Something that I've missed in being away from this blog over the last year is having a sturdy place, with a permanent URL, where I can spread the word about new books and publications from friends of mine. Yes, there are tweets and Facebook posts and Goodread updates, but they are short and gone in a flash.
One of the friends I want to cheer about is Lisa Ohlen Harris, who last year published The Fifth Season: A Daughter-in-Law's Memoir of Caregiving ("one house, two women, seven years: the long season of caregiving"), from Texas Tech University Press. It's a gorgeous hardcover book. The writing plus the cover design, paper grade, layout, and typography make it gorgeous inside and out, every which way you consider it. In fact, the book cover won a gold in the American Advertising Awards (ADDY), the advertising industry’s biggest prize competition, for the press’s region. Those two medallions you see on the book's cover signify it has won a Nautilus Book Award (Silver) and an Independent Publisher Award (Bronze)!

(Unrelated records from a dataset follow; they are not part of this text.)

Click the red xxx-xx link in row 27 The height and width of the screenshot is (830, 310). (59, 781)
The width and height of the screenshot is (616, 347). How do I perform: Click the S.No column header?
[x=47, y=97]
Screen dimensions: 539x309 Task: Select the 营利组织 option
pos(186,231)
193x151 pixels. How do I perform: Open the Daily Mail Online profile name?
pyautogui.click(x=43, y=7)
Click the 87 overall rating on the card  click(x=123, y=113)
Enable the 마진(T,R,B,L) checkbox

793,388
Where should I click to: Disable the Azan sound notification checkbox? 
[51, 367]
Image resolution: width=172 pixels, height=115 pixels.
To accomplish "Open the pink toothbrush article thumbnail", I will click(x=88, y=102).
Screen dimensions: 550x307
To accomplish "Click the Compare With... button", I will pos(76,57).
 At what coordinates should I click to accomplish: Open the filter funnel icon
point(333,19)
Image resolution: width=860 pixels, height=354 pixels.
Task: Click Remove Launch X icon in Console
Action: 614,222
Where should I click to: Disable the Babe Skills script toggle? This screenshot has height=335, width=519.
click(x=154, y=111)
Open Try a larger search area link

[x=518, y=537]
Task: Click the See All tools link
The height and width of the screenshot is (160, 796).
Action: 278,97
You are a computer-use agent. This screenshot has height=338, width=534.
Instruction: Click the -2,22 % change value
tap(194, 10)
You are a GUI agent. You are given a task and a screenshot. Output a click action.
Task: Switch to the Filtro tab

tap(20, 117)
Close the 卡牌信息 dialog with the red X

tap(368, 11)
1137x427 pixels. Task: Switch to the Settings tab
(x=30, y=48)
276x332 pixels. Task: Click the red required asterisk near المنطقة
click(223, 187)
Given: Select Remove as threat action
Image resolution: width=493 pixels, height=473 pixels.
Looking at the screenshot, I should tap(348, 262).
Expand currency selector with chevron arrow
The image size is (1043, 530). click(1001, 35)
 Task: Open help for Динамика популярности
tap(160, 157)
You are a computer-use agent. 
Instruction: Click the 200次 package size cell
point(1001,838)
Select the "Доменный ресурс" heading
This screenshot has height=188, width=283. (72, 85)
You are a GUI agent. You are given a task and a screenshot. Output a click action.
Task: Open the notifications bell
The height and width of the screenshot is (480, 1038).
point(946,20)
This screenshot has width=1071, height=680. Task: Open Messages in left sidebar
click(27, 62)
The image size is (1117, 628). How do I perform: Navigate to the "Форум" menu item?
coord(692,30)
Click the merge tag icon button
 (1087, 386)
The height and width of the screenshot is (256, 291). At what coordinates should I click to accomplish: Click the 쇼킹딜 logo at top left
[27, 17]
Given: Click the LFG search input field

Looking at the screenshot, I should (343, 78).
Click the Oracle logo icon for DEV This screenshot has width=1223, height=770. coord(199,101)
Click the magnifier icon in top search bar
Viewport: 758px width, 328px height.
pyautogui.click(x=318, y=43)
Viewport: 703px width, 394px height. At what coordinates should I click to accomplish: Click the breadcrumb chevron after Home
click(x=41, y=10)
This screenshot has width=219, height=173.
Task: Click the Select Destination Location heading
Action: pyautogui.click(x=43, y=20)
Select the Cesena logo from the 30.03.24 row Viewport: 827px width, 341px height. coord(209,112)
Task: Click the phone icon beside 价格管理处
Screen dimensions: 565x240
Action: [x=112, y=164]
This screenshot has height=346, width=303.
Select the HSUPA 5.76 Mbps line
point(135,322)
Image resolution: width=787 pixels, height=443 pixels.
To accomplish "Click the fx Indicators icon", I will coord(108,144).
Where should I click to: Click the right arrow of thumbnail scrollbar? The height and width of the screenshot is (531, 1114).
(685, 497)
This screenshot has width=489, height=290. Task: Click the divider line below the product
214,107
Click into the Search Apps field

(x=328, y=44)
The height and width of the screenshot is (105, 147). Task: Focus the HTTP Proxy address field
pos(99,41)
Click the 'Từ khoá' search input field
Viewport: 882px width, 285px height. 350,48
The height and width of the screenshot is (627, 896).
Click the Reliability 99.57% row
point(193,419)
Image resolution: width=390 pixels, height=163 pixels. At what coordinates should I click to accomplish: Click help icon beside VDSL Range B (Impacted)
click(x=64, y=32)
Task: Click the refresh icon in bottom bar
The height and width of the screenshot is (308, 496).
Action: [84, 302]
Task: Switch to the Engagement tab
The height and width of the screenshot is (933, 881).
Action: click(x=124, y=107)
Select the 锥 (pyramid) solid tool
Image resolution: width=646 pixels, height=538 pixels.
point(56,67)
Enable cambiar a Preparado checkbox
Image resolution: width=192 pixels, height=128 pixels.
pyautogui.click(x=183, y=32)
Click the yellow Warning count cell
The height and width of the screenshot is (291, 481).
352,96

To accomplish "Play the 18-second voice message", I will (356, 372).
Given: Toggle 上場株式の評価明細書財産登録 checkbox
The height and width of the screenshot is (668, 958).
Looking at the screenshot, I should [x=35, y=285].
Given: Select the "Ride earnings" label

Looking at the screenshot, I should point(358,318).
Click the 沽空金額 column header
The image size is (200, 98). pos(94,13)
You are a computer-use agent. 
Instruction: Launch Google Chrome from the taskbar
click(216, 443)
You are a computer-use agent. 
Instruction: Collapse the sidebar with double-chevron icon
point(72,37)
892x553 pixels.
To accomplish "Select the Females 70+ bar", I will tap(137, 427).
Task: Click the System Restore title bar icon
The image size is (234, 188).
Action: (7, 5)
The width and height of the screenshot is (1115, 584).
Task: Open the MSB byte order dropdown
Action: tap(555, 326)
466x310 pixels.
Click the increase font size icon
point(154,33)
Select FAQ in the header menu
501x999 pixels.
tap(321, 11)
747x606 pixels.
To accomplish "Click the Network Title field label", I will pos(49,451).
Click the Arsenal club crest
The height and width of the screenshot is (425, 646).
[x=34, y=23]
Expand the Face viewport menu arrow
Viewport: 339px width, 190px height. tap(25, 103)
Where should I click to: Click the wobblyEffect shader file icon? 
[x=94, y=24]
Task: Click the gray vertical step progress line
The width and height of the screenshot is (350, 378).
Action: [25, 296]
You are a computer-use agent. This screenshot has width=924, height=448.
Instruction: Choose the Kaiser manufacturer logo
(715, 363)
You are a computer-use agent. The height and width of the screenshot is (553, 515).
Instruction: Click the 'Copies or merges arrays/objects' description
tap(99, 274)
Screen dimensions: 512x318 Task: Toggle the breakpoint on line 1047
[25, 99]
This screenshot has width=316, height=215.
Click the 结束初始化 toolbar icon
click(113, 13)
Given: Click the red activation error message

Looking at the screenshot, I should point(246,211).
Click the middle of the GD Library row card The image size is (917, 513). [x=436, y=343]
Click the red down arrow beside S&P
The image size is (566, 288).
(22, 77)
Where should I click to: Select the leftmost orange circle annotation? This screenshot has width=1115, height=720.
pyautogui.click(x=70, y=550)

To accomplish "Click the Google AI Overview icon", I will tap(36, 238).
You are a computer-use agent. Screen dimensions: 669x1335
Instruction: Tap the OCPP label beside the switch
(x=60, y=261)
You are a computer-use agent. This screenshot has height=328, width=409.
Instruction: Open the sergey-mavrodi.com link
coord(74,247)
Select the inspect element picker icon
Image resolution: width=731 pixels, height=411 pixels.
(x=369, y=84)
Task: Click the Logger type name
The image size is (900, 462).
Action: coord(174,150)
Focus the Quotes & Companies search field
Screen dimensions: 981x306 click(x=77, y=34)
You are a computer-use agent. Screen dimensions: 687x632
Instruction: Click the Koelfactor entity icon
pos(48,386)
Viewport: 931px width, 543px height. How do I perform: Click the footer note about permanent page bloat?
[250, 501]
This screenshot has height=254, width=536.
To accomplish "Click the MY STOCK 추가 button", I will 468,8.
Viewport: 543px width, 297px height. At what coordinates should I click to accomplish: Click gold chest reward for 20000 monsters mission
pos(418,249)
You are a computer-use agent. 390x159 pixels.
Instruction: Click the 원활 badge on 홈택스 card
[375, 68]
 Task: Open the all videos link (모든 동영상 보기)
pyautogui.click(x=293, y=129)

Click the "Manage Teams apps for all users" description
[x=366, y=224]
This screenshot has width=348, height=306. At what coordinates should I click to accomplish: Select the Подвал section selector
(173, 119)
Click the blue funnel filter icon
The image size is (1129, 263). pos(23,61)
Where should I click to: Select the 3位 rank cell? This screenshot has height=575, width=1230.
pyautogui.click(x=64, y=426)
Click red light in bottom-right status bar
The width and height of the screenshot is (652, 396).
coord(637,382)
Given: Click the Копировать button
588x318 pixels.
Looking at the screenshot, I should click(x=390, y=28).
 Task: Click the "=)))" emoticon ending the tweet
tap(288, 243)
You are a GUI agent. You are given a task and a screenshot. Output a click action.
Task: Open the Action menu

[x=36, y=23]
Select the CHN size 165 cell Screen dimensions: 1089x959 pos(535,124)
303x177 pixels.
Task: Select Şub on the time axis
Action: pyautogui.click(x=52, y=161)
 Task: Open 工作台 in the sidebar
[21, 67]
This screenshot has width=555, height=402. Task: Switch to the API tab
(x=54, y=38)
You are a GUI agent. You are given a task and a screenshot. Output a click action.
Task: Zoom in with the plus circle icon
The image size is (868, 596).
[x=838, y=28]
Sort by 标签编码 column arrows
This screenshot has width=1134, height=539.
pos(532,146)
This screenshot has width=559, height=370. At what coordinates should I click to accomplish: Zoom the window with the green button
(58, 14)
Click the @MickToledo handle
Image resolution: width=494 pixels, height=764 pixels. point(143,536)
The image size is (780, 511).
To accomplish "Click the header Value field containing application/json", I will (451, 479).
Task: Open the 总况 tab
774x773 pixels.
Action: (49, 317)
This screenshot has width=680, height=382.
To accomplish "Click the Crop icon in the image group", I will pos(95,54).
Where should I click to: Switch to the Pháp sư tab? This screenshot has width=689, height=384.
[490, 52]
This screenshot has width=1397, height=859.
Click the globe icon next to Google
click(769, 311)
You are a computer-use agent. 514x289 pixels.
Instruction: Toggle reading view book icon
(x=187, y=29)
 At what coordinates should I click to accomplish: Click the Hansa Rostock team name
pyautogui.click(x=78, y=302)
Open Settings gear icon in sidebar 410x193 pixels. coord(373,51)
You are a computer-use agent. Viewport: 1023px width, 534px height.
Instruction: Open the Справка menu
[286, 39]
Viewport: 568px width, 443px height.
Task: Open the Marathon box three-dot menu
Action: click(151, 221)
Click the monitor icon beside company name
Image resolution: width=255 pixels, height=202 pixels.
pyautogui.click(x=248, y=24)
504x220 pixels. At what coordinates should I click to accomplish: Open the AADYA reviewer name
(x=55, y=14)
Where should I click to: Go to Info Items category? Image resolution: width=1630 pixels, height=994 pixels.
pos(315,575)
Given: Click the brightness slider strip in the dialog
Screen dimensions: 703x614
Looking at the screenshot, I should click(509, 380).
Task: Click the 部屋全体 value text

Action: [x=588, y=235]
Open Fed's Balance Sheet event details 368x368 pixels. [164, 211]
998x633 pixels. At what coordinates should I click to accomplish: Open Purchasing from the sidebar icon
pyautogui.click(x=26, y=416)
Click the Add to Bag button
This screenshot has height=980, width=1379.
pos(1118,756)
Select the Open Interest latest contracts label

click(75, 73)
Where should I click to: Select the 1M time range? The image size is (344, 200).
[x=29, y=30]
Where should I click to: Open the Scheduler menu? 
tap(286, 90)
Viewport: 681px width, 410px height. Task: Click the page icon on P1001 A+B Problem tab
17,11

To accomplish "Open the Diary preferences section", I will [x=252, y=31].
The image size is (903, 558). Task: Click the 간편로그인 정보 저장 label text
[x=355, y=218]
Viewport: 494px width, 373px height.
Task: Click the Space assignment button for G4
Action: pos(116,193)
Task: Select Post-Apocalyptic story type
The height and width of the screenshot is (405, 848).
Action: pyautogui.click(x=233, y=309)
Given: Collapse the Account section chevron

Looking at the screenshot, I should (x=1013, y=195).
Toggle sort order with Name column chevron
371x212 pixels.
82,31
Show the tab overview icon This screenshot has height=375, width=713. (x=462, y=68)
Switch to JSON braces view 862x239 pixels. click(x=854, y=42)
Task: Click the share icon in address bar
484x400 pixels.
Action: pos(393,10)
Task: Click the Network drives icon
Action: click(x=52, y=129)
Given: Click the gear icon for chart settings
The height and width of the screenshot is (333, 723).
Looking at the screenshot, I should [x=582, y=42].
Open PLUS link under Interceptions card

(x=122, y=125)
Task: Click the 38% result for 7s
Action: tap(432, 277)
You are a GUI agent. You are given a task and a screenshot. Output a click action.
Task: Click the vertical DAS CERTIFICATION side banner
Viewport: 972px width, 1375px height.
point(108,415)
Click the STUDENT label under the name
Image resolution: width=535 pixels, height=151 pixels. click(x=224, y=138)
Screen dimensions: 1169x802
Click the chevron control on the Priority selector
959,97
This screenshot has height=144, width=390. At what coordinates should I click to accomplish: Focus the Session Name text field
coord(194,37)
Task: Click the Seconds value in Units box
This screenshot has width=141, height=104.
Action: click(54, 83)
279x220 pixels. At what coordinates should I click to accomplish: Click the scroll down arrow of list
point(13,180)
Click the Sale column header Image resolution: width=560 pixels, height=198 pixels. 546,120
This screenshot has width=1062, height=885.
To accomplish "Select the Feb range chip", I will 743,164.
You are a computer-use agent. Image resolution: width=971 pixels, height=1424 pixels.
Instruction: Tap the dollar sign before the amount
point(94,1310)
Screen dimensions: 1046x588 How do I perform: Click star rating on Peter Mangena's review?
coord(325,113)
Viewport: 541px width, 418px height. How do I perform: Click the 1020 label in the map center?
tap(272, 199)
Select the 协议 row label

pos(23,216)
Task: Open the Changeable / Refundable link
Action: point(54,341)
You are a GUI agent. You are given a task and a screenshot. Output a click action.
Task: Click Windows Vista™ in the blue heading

The Fifth Season is a beautifully written – and beautifully lived (which doesn’t mean lived without imperfection, frustration, and even anger) – story of “reverse midwifery,” in which Harris lives with and cares for her dying mother-in-law. The entire book is excellent, but the drama of the two women kicks into and stays in high gear with “Seek Shelter,” a chapter in which Harris skillfully weaves in the image of a tornado barreling through her town.
The Fifth Season raises all kinds of questions. What does compassion look like? What does love look like? What is marriage? What is the good life? The good death? How does the medical establishment prolong and even cause suffering? How does it soothe? How does a person live and own her own life while still giving so much of it away to someone else?
It's timely to mention Lisa's book now because she has a book review ("For Better or Worse") of another caregiving memoir – No Saints Around Here: A Caregiver's Days by Susan Allen Toth – in the current issue of Books and Culture. When I read it, it felt nearly like entering hallowed space, one woman with her own deep story of caregiving reflecting on another woman's deep story of caregiving. To live with such integrity and commitment is a rare accomplishment; to write about it with grace and beauty is rarer still.